Question
question 1 You have recently started as an equity analyst at a large American bank. Your first task is to make a report on the
question 1
You have recently started as an equity analyst at a large American bank. Your first task is to
make a report on the Company A. The company distributes free
local newspapers in USA. From your initial analysis, you have made the following
forecast (all in million $):
Forecasts (million $, rounded to two decimals)
2022 | 2023 | 2024 | |
Sales | 30.00 | 28.00 | 25.00 |
Operating expenses | 26.50 | 25.00 | 22.30 |
Depreciation | 0.50 | 0.20 | 0.20 |
EBIT | 3.00 | 2.80 | 2.50 |
Interest expenses | 2.00 | 2.00 | 2.00 |
Tax | 0.23 | 0.18 | 0.11 |
Net income | 0.78 | 0.62 | 0.39 |
Capital expenditures | 5.00 | 1.00 | 1.00 |
Net working capital | 8.00 | 7.00 | 6.00 |
Assume that the first cash flow in column 2022 comes in one year from now, that the
growth rate in free cash flow from 2024 is 0% and that net working capital in 2021 is 10
million $.
Assume further that the risk-free rate is 2%, the expected return on the market is 5% and
that the corporate tax rate is 22.5%.
The companys cost of equity is 11%, the beta on equity is 3, the beta on debt is 0.5 and that
the company maintains a constant debttoequity ratio of 2.

### DATA PROVIDED
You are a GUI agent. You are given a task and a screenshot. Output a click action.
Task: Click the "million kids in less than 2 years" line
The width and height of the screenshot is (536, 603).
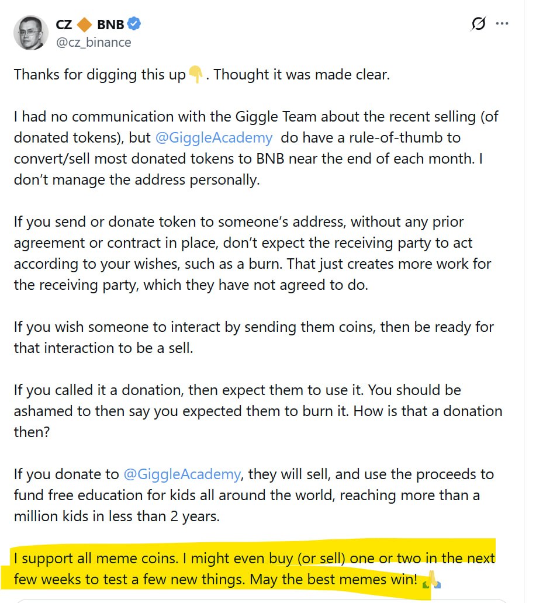point(116,516)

### REQUESTS
1: Answer these questions using the equity analysis exercise:
(a) What does Company A distribute?
(b) What is the net working capital in 2021?
(c) What is the corporate tax rate?
2: Give the passage of the equity analysis exercise again, starting with "The companys cost" and going on through "ratio of 2.", with "constant" renamed to "fixed".
3: Go on with the equity analysis exercise from the point at which it stops.
The listing is not required for this work.

### PER-TASK OUTPUTS
1:
(a) Free local newspapers in USA.
(b) 10 million $.
(c) 22.5%.

2:
The companys cost of equity is 11%, the beta on equity is 3, the beta on debt is 0.5 and that
the company maintains a fixed debttoequity ratio of 2.

3:
State additional assumptions if needed.
Answer the following questions:
1. Calculate the asset beta of Company A and discuss what the magnitude can tell us about
the company
2. Calculate the free cash flows
3. Calculate the pretax cost of debt
4. Explain one other possible method of estimating the pretax cost of debt
5. Calculate the weighted average cost of capital (WACC)
6. Calculate the value of the firm using the discounted cash flow (DCF) analysis
7. Make a scenario analysis of your valuation as follows. Consider two scenarios. The
first scenario has a growth rate of free cash flows of 2% (and the same WACC). The
second scenario has a growth rate of 2% and a WACC of 7%. Compute the firm value
in each of these alternative scenarios and discuss reasons for doing this scenario
analysis.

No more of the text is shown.